ÖL!/OIL!

Upton SInclairs Beschreibung des kalifornischen Ölrauschs der 1920er Jahre - und eine schöne Coming-of-Age-Geschichte

Als er ÖL! (OIL!; 1927) veröffentlichte, war Upton Sinclair schon lange eine öffentliche Figur, seine sozialen, sozialtreformerischen, teils sozialistischen Ansichten und Pläne hinlänglich bekannt und er hatte schon mehrfach versucht, in politische Ämter zu gelangen, um seinen Plänen auch Taten folgen zu lassen. Dennoch wird der damalige Leser zunächst kaum erwartet haben, daß in einem Roman, der offensichtlich im Milieu der Ölindustrie spielt, ein junger Sozialist die Hauptrolle spielt und über viele, viele Seiten hinweg sozialistisches Gedankengut dialogisch aufbereitet wird. Genau das aber bietet der Autor in diesem Werk, von dem er selbst behauptet, wie für kein anderes Recherche betrieben zu haben. Eine augenzwinkernde Aussage, da sie sich vor allem darauf bezog, daß er Jahre in Südkalifornien gelebt und dort den Ölboom der 20er Jahre hautnah miterlebt hatte.

ÖL! Ist – vor allem anderen – ein Coming-of-Age-Roman, eine Éducation sentimentale. Vor allem Letzteres, wenn man bedenkt, daß der Held aus Flauberts gleichnamigen Roman trotz all seiner Entwicklungen und Erfahrungen schlußendlich dort endet, wo er begonnen hat – in der von ihm gekannten und wenig goutierten Mittelschicht. Auch James „Bunny“ Ross Jr., der Hauptprotagonist in SInclairs Roman, müht sich, der eigenen Klasse zu entkommen – sozusagen in die andere Richtung – und muß doch im Laufe der Jahre erkennen, daß das gar nicht so einfach ist, wenn man sich erst einmal an einen gewissen Lebensstil und ein gewisses Einkommen gewöhnt hat. Und an Liebeleien, die ohne ein gewisses Vermögen kaum denkbar sind.

Wir begegnen ihm und seinem Vater, James Arnold Ross, zu Beginn des Buches auf dem Weg zu einem Treffen mit Parzellenbesitzern in Südkalifornien, die sich zusammengeschlossen haben und ihr Land gemeinschaftlich verpachten wollen, in der Hoffnung, an möglichen Ölbohrungen partizipieren zu können. Wir erleben Ross Sr. dabei, wie er zwar fair, aber äußerst hart mit den Parzellenbesitzern verhandelt und mit dem Druck, den er auf sie ausübt, seine Verhandlungsposition zusehends verbessert. Während dieser Verhandlungen sitzt Ross Jr., jetzt noch ein Kind von gerade mal elf Jahren, dabei und hört zu – er soll lernen. Doch irgendwann erregt eine Stimme vor dem Fenster seine Aufmerksamkeit, er geht in den Hof des Hauses, in dem sie sich befinden, und trifft hier auf den hungrigen Paul Watkins.

> _VORLIEGENDE EINTRÄGE_
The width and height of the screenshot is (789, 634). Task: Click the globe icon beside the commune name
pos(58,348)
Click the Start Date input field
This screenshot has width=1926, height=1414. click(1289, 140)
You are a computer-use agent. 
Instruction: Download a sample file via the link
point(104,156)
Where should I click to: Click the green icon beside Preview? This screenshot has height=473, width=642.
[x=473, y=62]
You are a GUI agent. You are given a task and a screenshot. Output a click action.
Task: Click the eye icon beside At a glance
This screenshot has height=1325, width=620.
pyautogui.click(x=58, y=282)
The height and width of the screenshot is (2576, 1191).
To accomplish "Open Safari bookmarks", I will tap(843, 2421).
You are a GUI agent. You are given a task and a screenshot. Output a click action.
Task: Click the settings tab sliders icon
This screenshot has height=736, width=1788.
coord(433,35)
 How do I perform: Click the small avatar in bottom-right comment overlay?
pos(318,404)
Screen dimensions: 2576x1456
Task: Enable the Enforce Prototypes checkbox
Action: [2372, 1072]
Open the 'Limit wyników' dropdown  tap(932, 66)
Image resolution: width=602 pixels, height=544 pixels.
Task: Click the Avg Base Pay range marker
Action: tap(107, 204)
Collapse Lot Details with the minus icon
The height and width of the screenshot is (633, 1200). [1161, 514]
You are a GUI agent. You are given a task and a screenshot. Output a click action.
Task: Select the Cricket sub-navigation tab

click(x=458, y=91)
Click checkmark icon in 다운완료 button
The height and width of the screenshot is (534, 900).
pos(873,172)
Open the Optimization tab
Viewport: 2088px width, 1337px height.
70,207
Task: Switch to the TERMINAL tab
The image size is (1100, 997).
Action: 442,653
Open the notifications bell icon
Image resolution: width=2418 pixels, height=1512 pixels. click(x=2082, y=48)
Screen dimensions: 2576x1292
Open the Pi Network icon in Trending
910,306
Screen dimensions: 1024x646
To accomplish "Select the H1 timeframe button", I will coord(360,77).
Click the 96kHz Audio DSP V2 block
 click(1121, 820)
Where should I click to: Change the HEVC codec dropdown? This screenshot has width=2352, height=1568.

> _WAS ZU TUN IST_
#1 Zitiere aus dem Text über den Roman ÖL! wortgetreu den Abschnitt, der mit den Worten „ÖL! Ist – vor“ beginnt und mit „kaum denkbar sind.“ aufhört.
#2 Gib aus den Einträgen alles ab der Zeile mit „Screen dimensions: 2576x1292“ bis zum Ende der Einträge unverändert aus, beide Enden eingeschlossen.
Der Text und die Einträge haben nichts miteinander zu tun.

> _VOLLSTÄNDIGE ANTWORTEN_
#1
ÖL! Ist – vor allem anderen – ein Coming-of-Age-Roman, eine Éducation sentimentale. Vor allem Letzteres, wenn man bedenkt, daß der Held aus Flauberts gleichnamigen Roman trotz all seiner Entwicklungen und Erfahrungen schlußendlich dort endet, wo er begonnen hat – in der von ihm gekannten und wenig goutierten Mittelschicht. Auch James „Bunny“ Ross Jr., der Hauptprotagonist in SInclairs Roman, müht sich, der eigenen Klasse zu entkommen – sozusagen in die andere Richtung – und muß doch im Laufe der Jahre erkennen, daß das gar nicht so einfach ist, wenn man sich erst einmal an einen gewissen Lebensstil und ein gewisses Einkommen gewöhnt hat. Und an Liebeleien, die ohne ein gewisses Vermögen kaum denkbar sind.

#2
Screen dimensions: 2576x1292
Open the Pi Network icon in Trending
910,306
Screen dimensions: 1024x646
To accomplish "Select the H1 timeframe button", I will coord(360,77).
Click the 96kHz Audio DSP V2 block
 click(1121, 820)
Where should I click to: Change the HEVC codec dropdown? This screenshot has width=2352, height=1568.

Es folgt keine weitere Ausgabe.